Special Thanks

The initialisation of smart-card presented here has been taken (in a slightly modified form) from a blog post made by Tomas Gustavsson of PrimeKey (who also supplied me with some MyEID cards as well). The original post can be found here. Many thanks for concise and precise information.

Features

The Aventra MyEID is quite a capable little device. It supports RSA keys of up to 2048 bits, and it also support multiple PIN codes which can protect distinct private keys.

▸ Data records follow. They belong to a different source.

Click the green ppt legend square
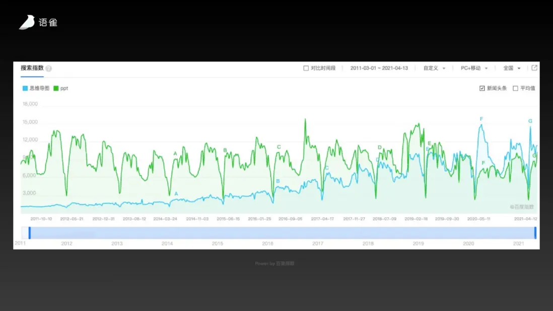 pos(56,89)
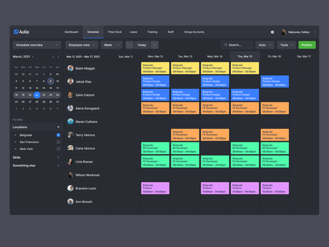Screen dimensions: 329x247
Task: Click the Avila logo icon
Action: click(x=16, y=32)
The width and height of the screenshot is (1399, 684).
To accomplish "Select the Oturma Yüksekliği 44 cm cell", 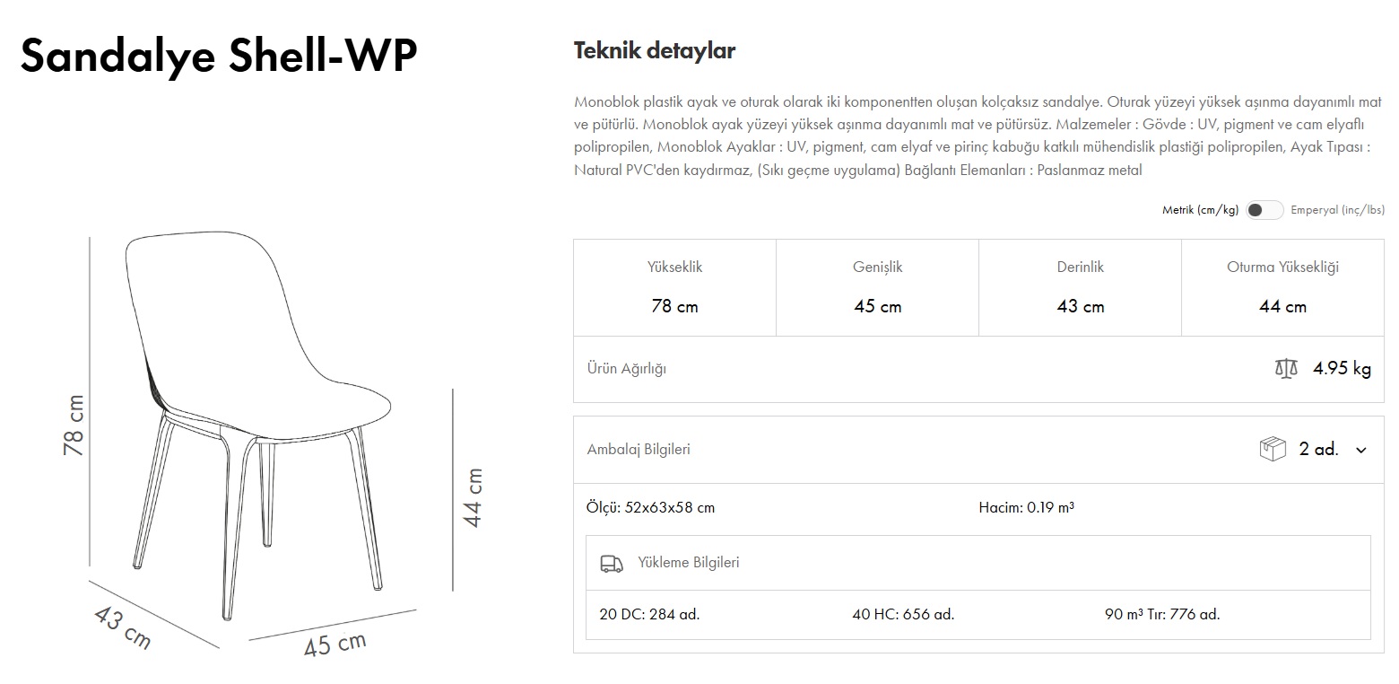I will 1282,287.
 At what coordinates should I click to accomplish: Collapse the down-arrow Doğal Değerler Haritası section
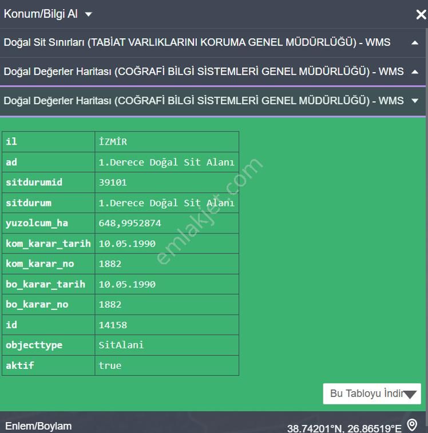(x=415, y=101)
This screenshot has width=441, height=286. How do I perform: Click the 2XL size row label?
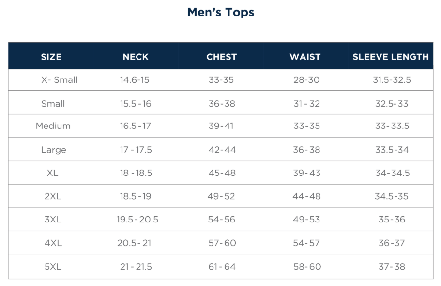[53, 196]
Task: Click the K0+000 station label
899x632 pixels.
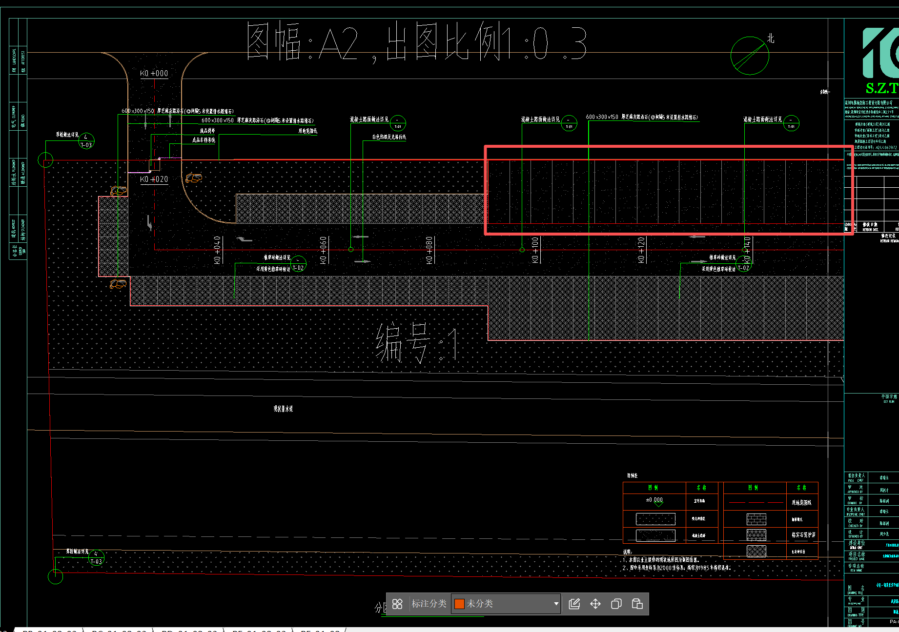Action: (154, 74)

Aventra MyEID also includes support for the security officer PIN codes, making it usable in more advanced environments where the end user shouldn't be allowed to mess with the card in any inappropriate way.

Requirements

For Debian Squeeze you'll need a more recent OpenSC package in addition to common requirements.

Initialising the Card

The first step is to erase the contents of the smart card with:

$ pkcs15-init --erase-card

If the card has already been initialised, you will be prompted for the security officer PIN code you've used earlier.

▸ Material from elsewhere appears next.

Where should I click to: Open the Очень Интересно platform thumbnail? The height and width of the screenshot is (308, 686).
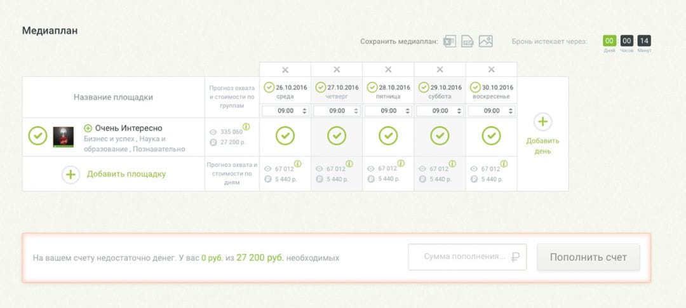[x=63, y=137]
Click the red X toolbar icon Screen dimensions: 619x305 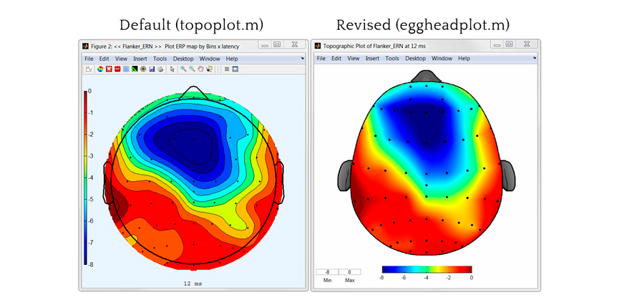tap(108, 69)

Now comes the initialisation of the PKCS#15 structure on the smart card. It is useful to create a configuration file for this step which will include the PIN/PUK codes of the user and security officer. The use for this is two-fold. You'll reduce the number of times you need to enter these codes, and reduce the possibility of someone sniffing the output of the ps aux command for your PIN codes. The file contents should be:

# ~/card_options.conf
----BEGIN----
pin {{user_pin_code}}
puk {{user_puk_code}}
so-pin {{so_pin_code}}
so-puk {{so_puk_code}}
-----END-----

Replace the parameters user_pin_code and user_puk_code with user's PIN and PUK codes. Replace the parameters so_pin_code and so_puk_code with security officer's PIN and PUK codes. Now you can initialise the smart card PKCS#15 structure with:

$ pkcs15-init --create-pkcs15 --options-file ~/card_options.conf

Create the PIN code which will be used for protecting the signing operations/objects:

$ pkcs15-init --store-pin --auth-id 01 --label signing --options-file ~/card_options.conf

Create the PIN code which will be used for protecting the encryption operations/objects (you may opt to alter the file so that a distinct PIN code is used for encryption, in which case you'll want to change the user's PIN and PUK code in the configuration file):

$ pkcs15-init --store-pin --auth-id 02 --label encryption --options-file ~/card_options.conf

Now it's time to lock the card down. Otherwise anyone will be able to use it without PIN codes. Make sure that you remember all the different PIN codes that you have provided before performing this step:

$ pkcs15-init -F

Finally, securely remove the configuration file for this particular smart card:

$ shred -z -u -n10 ~/card_options.conf

The smart card is now initialised, and it can be used for storing private keys, public keys, and certificates. When storing the certificates and generating private keys on the smart card, you'll be able to select the slot you'll be using for protecting the objects you store (and adequately prompted for appropriate PIN code - signing or encryption).